TP: The Quit-Rent ceremony is a huge part of your debut novel, Sixty-One Nails. What made you decide to build a novel around this little bit of legal arcana?

MS: I was researching English folklore and was following a thread to do with iron and its role as a protection against magical influence, particularly with respect to blacksmiths and horse-shoes, when I came across the ceremony.

When you find a ceremony involving six iron horse-shoes and twin knives, one blunt and one sharp, you have to accept the gift and write a story about it. When I realised that they had been carrying out the ceremony for eight-hundred years it started me thinking – why?

I realised that if you wanted something done long past any individual person’s life-span, and you needed it to be done perfectly and regularly, every year, come what may, then this would be a perfect way to achieve that. It was a mystery hidden in plain sight.
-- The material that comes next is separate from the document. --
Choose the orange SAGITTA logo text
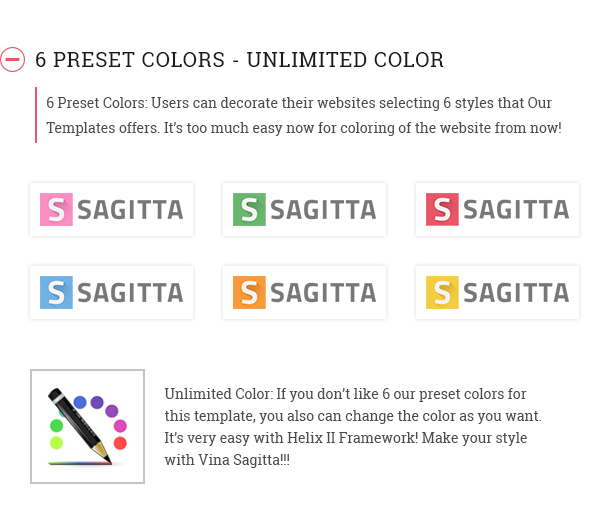The width and height of the screenshot is (610, 532). pos(323,293)
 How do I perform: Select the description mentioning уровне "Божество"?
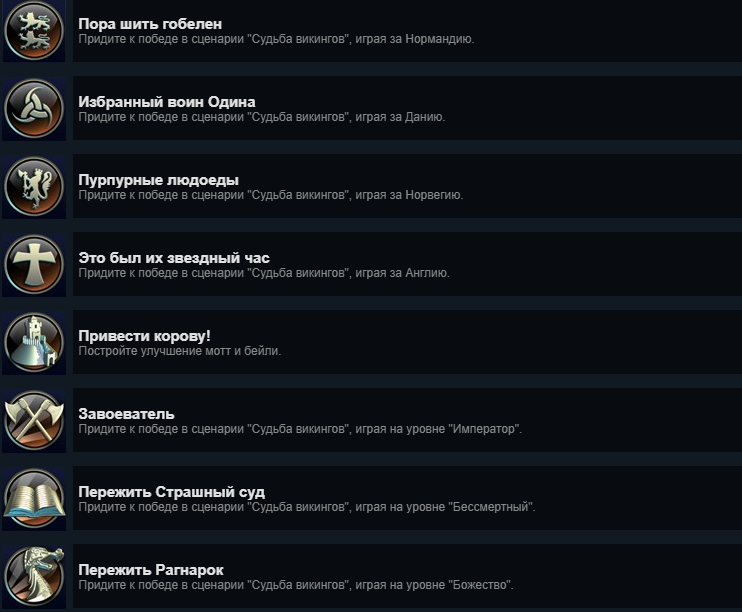pyautogui.click(x=296, y=585)
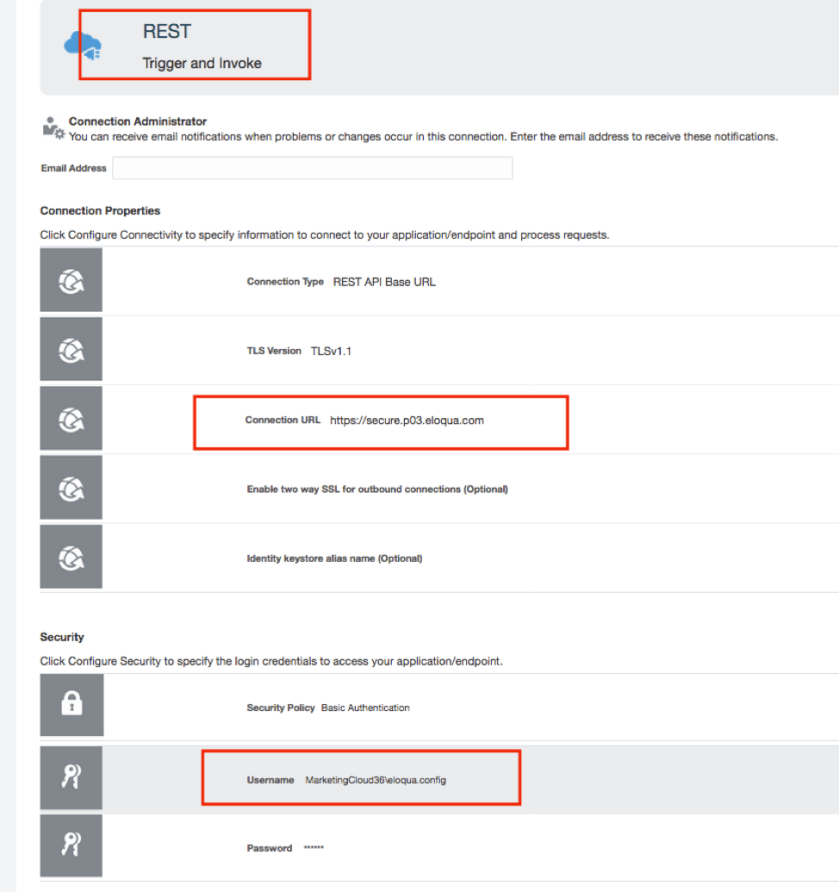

The question was, what was it hiding?

TP: What was the reaction of the staff at the Royal Courts of Justice when you told them why you were interested the Quit-Rent ceremony? Did you ever get to meet the Queen’s Remembrancer?
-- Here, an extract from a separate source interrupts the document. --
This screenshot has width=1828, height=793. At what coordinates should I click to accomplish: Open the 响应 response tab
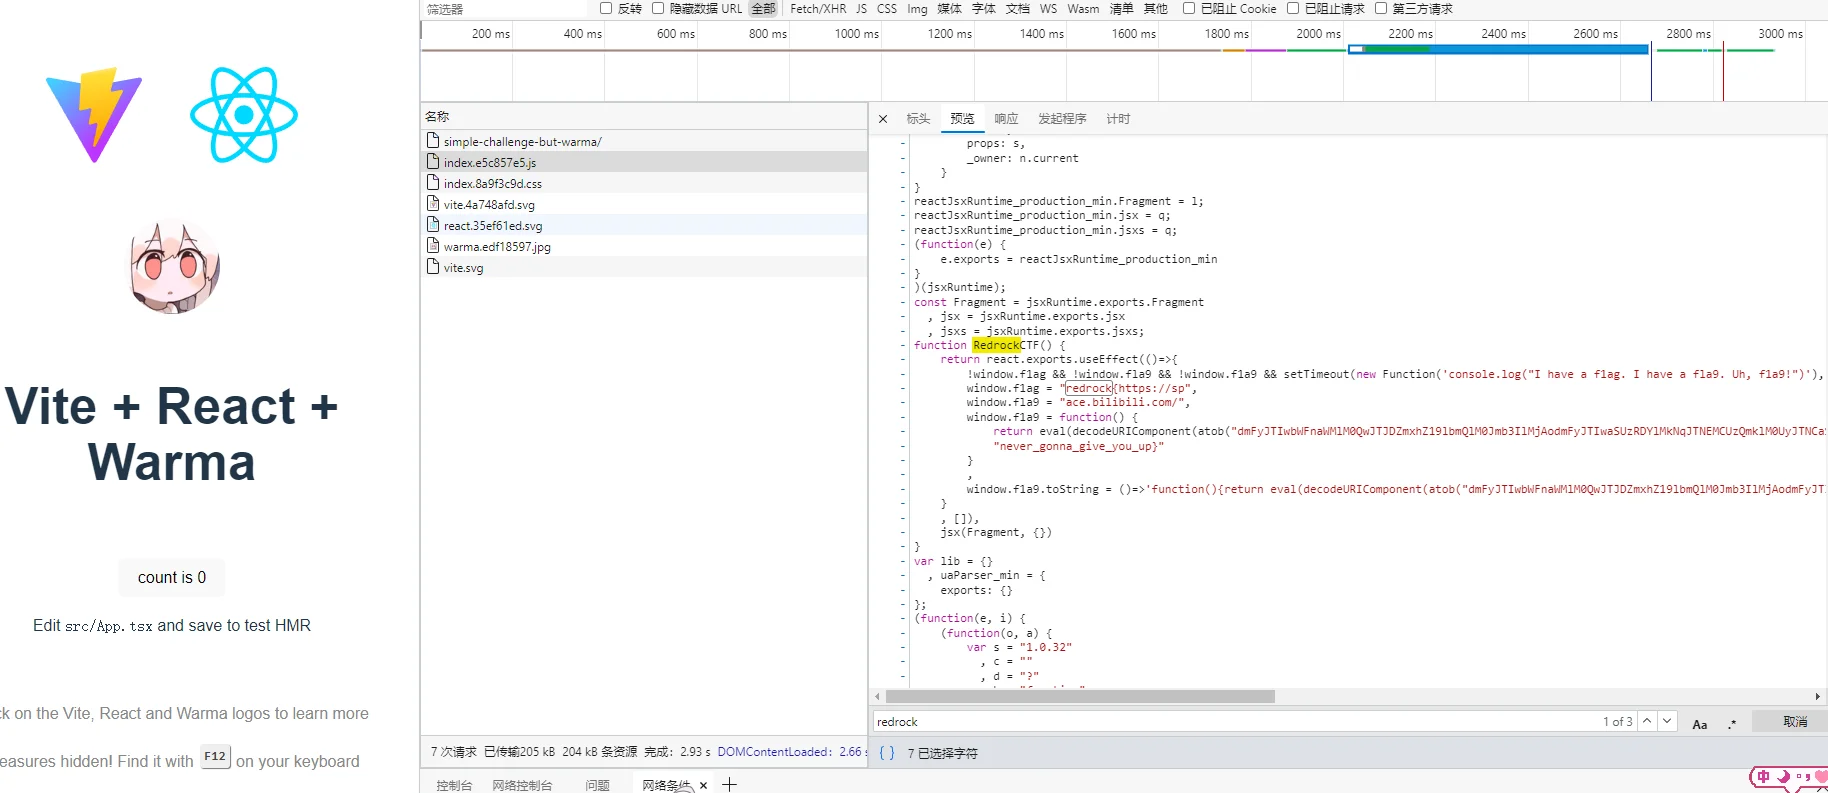(1006, 119)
MS: I have always found the staff at the Royal Courts of Justice to been wonderfully polite, helpful and tolerant. After all, they deal with people every day who are in the most difficult of situations and my enquiries were, perhaps, light relief from their more serious role.

I’ve attended the ceremony several times, including 2009 after the book was launched, and I got to meet the Remembrancer and the Chief Clerk, who were both bemused, I think, by the enthusiasm with which I told them about the book. I did send the retiring clerk a copy, but I’m not sure if she read it. I also got to chat with the smith who made the knives. Lovely people, and the ceremony itself is absolutely fascinating.
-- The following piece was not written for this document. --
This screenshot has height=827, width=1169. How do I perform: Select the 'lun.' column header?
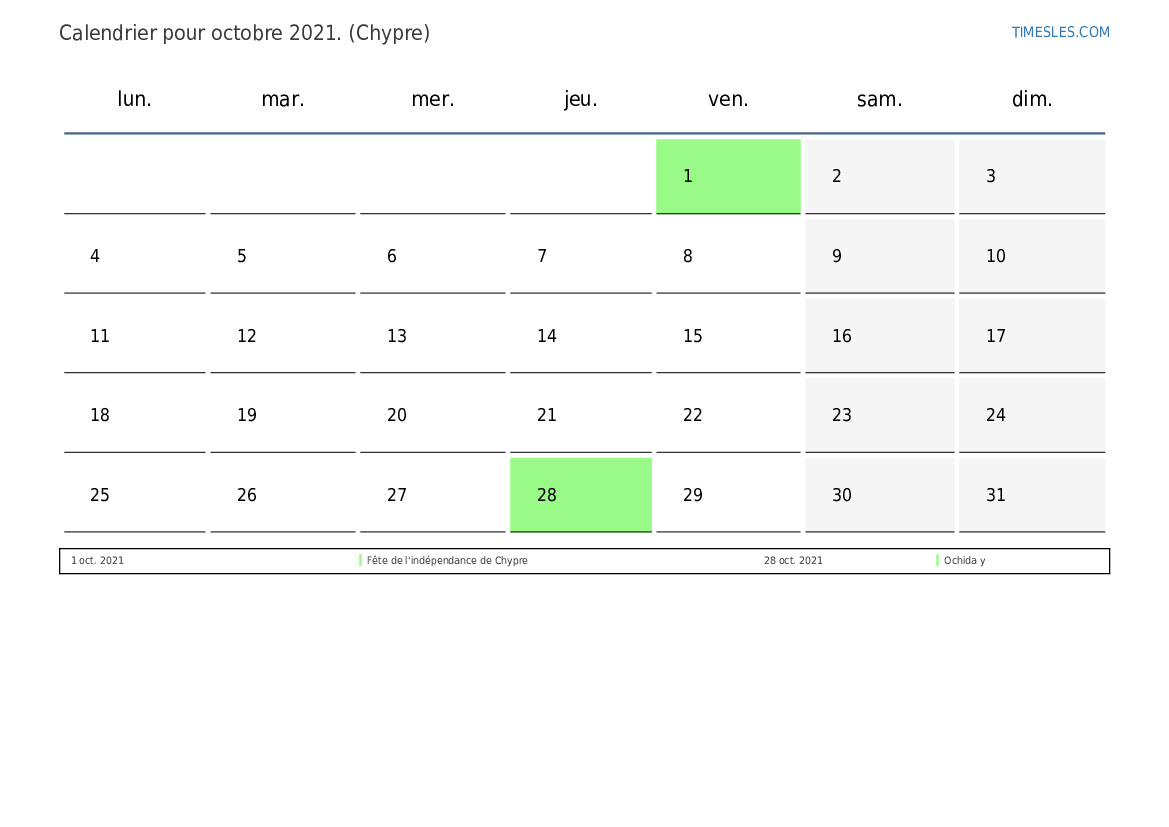[x=135, y=99]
TP: The Quit-Rent ceremony is of course just one of many historical oddities that are part of the British constitution. What would you say to those who would love nothing more than to sweep such things away?

MS: Britain’s constitution is written not in one document, but in many. It is formed by the precedent and practice, by challenge and convention. As such it is a living document with roots in the birth of nation states. If you will sweep that away, what will you replace it with?

TP: You recently announced on your website that Angry Robot will be publishing two more books in The Courts of the Feyre series. Can you tell us a little bit about what’s going to happen in the next two books?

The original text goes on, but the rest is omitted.